@Joe Chip
Les hommes à l’intelligence pratique et vive, capable de prendre
des décisions sans posséder "toutes les données de l’équation",
d’aller contre le courant, ont disparu progressivement du paysage politique
français pour laisser la place à des gens qui avaient à peu près le même profil
cognitif que les hauts-fonctionnaires et étaient issus des mêmes milieux.
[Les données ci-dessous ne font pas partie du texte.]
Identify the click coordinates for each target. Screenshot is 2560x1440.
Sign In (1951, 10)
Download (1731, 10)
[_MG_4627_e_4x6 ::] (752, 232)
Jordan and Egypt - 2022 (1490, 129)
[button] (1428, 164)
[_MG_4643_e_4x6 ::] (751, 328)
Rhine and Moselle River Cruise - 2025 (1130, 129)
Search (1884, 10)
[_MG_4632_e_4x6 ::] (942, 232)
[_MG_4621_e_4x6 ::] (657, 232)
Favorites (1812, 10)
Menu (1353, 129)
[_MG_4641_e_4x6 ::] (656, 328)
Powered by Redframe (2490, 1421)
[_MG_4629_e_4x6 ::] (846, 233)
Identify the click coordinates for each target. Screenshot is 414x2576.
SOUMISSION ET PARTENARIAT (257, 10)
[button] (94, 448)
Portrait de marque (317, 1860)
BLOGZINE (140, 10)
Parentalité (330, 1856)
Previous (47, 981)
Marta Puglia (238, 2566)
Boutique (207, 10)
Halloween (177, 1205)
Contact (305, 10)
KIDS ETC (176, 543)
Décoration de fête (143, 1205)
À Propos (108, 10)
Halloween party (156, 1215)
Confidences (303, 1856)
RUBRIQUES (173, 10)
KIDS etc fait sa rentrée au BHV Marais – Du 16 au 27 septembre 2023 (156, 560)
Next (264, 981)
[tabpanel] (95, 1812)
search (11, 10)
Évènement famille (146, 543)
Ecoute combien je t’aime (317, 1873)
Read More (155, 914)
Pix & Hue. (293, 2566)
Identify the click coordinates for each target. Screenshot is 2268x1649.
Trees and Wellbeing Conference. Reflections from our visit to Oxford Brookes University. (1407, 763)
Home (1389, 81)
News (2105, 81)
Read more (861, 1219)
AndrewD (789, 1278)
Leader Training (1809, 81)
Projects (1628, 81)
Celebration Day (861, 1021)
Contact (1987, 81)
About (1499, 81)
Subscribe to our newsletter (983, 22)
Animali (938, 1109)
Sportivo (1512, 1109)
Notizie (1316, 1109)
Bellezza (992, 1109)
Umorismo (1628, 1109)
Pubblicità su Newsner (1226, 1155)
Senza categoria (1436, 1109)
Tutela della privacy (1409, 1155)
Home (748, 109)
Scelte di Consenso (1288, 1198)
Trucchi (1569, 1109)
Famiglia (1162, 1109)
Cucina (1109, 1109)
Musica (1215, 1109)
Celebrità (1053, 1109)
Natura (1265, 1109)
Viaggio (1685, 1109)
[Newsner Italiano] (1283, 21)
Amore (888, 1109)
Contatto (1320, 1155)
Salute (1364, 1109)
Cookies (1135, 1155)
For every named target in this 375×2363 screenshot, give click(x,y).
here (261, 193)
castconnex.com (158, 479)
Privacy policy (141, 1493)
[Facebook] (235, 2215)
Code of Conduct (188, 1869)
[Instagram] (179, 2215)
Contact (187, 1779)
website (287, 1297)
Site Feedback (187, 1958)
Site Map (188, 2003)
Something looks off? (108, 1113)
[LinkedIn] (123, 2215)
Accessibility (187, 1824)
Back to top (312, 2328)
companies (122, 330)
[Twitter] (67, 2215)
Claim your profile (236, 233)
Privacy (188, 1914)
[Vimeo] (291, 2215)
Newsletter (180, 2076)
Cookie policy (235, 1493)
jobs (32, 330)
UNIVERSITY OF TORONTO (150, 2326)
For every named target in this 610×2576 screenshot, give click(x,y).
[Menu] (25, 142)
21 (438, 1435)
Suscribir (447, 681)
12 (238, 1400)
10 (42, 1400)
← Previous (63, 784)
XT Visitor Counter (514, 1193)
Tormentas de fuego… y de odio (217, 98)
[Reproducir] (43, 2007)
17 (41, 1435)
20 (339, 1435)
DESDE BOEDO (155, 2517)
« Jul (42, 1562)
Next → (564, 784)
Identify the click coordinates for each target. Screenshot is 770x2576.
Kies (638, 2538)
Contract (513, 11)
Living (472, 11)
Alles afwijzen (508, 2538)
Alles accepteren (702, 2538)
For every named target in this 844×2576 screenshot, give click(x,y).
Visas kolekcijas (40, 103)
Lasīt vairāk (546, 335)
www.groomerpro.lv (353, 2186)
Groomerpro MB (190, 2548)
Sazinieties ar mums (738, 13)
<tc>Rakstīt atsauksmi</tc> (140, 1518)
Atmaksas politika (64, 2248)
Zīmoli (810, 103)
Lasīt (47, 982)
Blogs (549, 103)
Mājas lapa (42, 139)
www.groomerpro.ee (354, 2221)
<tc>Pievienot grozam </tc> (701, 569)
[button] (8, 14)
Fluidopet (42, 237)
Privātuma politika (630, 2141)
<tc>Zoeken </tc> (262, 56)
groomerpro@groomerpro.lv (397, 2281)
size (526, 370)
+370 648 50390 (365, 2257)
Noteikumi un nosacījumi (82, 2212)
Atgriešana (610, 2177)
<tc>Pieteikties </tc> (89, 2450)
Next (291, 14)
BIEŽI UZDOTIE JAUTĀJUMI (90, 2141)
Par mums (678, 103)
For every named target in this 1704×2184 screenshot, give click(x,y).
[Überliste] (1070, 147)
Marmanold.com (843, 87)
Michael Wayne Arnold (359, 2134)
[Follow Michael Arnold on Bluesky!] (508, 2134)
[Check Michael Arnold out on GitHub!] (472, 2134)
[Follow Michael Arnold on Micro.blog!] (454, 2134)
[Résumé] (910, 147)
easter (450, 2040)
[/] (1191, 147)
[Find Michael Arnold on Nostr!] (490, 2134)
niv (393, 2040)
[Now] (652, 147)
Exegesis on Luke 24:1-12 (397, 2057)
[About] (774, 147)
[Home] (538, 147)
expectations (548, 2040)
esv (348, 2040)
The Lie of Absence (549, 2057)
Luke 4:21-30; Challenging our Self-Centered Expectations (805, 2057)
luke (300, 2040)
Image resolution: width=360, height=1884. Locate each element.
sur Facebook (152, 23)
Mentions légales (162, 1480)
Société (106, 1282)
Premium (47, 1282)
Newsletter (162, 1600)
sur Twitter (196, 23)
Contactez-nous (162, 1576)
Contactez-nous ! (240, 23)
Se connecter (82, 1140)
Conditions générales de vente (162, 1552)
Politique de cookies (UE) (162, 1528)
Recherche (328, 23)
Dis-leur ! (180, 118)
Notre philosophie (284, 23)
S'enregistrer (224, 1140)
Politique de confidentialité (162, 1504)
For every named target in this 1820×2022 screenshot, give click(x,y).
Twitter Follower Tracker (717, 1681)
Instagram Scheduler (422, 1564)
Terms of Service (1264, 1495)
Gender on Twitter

------> Oui. En d’autres termes , le profil d’homme
d’Etat a laissé la place au profil gestionnaire technocratique , une génération
en a remplacé une autre qu’elle méprisait , une fois arrivé au pouvoir elle a purgé
tout ce qui ressemblait à un monde qu’elle considérait comme révolu et archaïque
…
Les concours de la haute administration sont calibrés à la base
pour sélectionner des cadres et des purs gestionnaires, donc des gens dotés
d’une très grosse capacité de travail, d’une excellente mémoire et de grandes
facultés de synthèse et d’analyse, qualités d’ailleurs réputées "très
françaises". Le conformisme de ces fonctionnaire est donc intrinsèquement
attaché à ce mode de sélection.
------> Tout à fait.
Une fois qu’on a dit cela , il faut réussir à faire la part
des choses car le conformisme en lui-même n’est pas un problème. Pour des
raisons évidentes de stabilité et de continuité de l’Etat , il faut au sein de
la classe dirigeante d’un pays une certaine dose de conformisme. Une idéologie
dominante est indispensable à la cohésion et un minimum de pratiques , de présupposés
, de vision du monde en commun doit être présent chez les dirigeants pour que
ça n’aille pas dans tous les sens. Le
problème , c’est l’excès de conformisme. A la louche , 70 % des membres des classes dirigeantes qui sont
conformes est une proportion acceptable car il restera 30 % qui constitueront
des pôles de pensées opposées qui incarneront la dimension autocritique du système
nécessaire à la remise en question permanente
et à la correction d’une certaine orthopraxie du pouvoir. Tout système doit
pouvoir incuber en lui ces germes d’autocritiques
pour ne pas se scléroser et activer des dynamiques de type sectaires. C’est ce
qui arrive lorsque 99 % des membres d’une classe dirigeante sont conformes , les
1 % sont perçus comme des dissidents , des illuminés , des excentriques folkloriques
qui méritent moqueries et ostracisations. C’est cela qui est très dangereux car
le système fonctionne en circuit fermé enfermant la pensée dans ces cercles vicieux d’auto
cautionnement panurgique dont elle ne peut sortir que lors de la survenue de
catastrophes de grande ampleur.
C’est pourquoi je ne suis pas contre le principe de l’ENA ou
des grandes écoles en général , ce sont des centres de formation indispensable à la
constitution de grand corps nécessaire au pilotage d’un Etat stratège. L’un des défis consiste à réussir à diversifier les profils pour permettre l’éclosion d’une
dose de pluralisme au sein de la classe dirigeante mais pas trop non plus pour conserver une
certaine stabilité. L’autre défi consiste à ne pas abandonner la gestion de l’Etat
à ces grands corps en introduisant des pouvoirs et des contrepouvoirs citoyens
, institutions qui à mon sens font cruellement défaut dans la cinquième
république.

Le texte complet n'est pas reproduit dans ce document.